ACTIVITY: Word for word, transcribe all the entries shown below.

SUPPLIED RECORDS:
· · · · · · ·

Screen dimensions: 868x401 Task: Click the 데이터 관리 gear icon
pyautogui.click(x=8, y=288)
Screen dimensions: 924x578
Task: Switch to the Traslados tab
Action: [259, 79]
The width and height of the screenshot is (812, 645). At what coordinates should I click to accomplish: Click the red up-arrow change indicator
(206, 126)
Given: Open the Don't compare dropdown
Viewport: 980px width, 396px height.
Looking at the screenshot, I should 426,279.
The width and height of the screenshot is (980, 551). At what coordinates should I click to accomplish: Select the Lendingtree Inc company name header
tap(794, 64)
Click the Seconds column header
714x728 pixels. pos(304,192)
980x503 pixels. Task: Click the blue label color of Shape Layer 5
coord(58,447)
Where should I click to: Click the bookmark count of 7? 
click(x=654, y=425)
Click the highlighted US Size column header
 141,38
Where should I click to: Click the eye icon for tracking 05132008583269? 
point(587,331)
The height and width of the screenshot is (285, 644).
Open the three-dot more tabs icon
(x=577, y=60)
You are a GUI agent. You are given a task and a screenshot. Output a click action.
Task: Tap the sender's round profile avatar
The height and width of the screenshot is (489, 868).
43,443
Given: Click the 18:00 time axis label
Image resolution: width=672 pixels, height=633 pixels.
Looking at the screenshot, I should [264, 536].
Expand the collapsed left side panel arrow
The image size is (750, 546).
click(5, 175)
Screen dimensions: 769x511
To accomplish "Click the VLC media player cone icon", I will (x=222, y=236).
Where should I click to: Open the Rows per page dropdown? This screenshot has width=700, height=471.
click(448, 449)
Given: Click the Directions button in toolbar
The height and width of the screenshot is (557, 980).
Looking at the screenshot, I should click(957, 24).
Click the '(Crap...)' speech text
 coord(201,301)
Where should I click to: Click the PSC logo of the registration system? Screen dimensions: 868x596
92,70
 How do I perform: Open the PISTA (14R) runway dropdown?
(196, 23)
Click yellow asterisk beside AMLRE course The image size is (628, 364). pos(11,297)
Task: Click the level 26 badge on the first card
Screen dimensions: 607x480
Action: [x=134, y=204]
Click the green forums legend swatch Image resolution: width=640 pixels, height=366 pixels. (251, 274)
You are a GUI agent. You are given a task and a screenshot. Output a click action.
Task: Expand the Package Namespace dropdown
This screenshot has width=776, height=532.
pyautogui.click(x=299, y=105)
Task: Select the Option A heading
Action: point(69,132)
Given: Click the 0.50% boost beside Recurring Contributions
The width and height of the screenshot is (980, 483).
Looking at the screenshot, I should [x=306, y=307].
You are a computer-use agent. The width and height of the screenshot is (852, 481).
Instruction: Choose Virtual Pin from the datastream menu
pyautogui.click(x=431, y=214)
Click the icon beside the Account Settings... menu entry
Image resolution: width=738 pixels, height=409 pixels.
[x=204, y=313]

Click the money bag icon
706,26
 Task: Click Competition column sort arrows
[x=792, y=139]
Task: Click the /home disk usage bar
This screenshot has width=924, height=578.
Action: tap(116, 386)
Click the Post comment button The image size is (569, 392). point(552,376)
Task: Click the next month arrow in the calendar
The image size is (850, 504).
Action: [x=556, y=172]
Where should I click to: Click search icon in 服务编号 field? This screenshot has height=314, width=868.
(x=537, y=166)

· · · · · · ·

EXERCISE OUTPUT:
Screen dimensions: 868x401 Task: Click the 데이터 관리 gear icon
pyautogui.click(x=8, y=288)
Screen dimensions: 924x578
Task: Switch to the Traslados tab
Action: [259, 79]
The width and height of the screenshot is (812, 645). At what coordinates should I click to accomplish: Click the red up-arrow change indicator
(206, 126)
Given: Open the Don't compare dropdown
Viewport: 980px width, 396px height.
Looking at the screenshot, I should 426,279.
The width and height of the screenshot is (980, 551). At what coordinates should I click to accomplish: Select the Lendingtree Inc company name header
tap(794, 64)
Click the Seconds column header
714x728 pixels. pos(304,192)
980x503 pixels. Task: Click the blue label color of Shape Layer 5
coord(58,447)
Where should I click to: Click the bookmark count of 7? 
click(x=654, y=425)
Click the highlighted US Size column header
 141,38
Where should I click to: Click the eye icon for tracking 05132008583269? 
point(587,331)
The height and width of the screenshot is (285, 644).
Open the three-dot more tabs icon
(x=577, y=60)
You are a GUI agent. You are given a task and a screenshot. Output a click action.
Task: Tap the sender's round profile avatar
The height and width of the screenshot is (489, 868).
43,443
Given: Click the 18:00 time axis label
Image resolution: width=672 pixels, height=633 pixels.
Looking at the screenshot, I should [264, 536].
Expand the collapsed left side panel arrow
The image size is (750, 546).
click(5, 175)
Screen dimensions: 769x511
To accomplish "Click the VLC media player cone icon", I will (x=222, y=236).
Where should I click to: Open the Rows per page dropdown? This screenshot has width=700, height=471.
click(448, 449)
Given: Click the Directions button in toolbar
The height and width of the screenshot is (557, 980).
Looking at the screenshot, I should click(957, 24).
Click the '(Crap...)' speech text
 coord(201,301)
Where should I click to: Click the PSC logo of the registration system? Screen dimensions: 868x596
92,70
 How do I perform: Open the PISTA (14R) runway dropdown?
(196, 23)
Click yellow asterisk beside AMLRE course The image size is (628, 364). pos(11,297)
Task: Click the level 26 badge on the first card
Screen dimensions: 607x480
Action: [x=134, y=204]
Click the green forums legend swatch Image resolution: width=640 pixels, height=366 pixels. (251, 274)
You are a GUI agent. You are given a task and a screenshot. Output a click action.
Task: Expand the Package Namespace dropdown
This screenshot has width=776, height=532.
pyautogui.click(x=299, y=105)
Task: Select the Option A heading
Action: point(69,132)
Given: Click the 0.50% boost beside Recurring Contributions
The width and height of the screenshot is (980, 483).
Looking at the screenshot, I should [x=306, y=307].
You are a computer-use agent. The width and height of the screenshot is (852, 481).
Instruction: Choose Virtual Pin from the datastream menu
pyautogui.click(x=431, y=214)
Click the icon beside the Account Settings... menu entry
Image resolution: width=738 pixels, height=409 pixels.
[x=204, y=313]

Click the money bag icon
706,26
 Task: Click Competition column sort arrows
[x=792, y=139]
Task: Click the /home disk usage bar
This screenshot has width=924, height=578.
Action: tap(116, 386)
Click the Post comment button The image size is (569, 392). point(552,376)
Task: Click the next month arrow in the calendar
The image size is (850, 504).
Action: [x=556, y=172]
Where should I click to: Click search icon in 服务编号 field? This screenshot has height=314, width=868.
(x=537, y=166)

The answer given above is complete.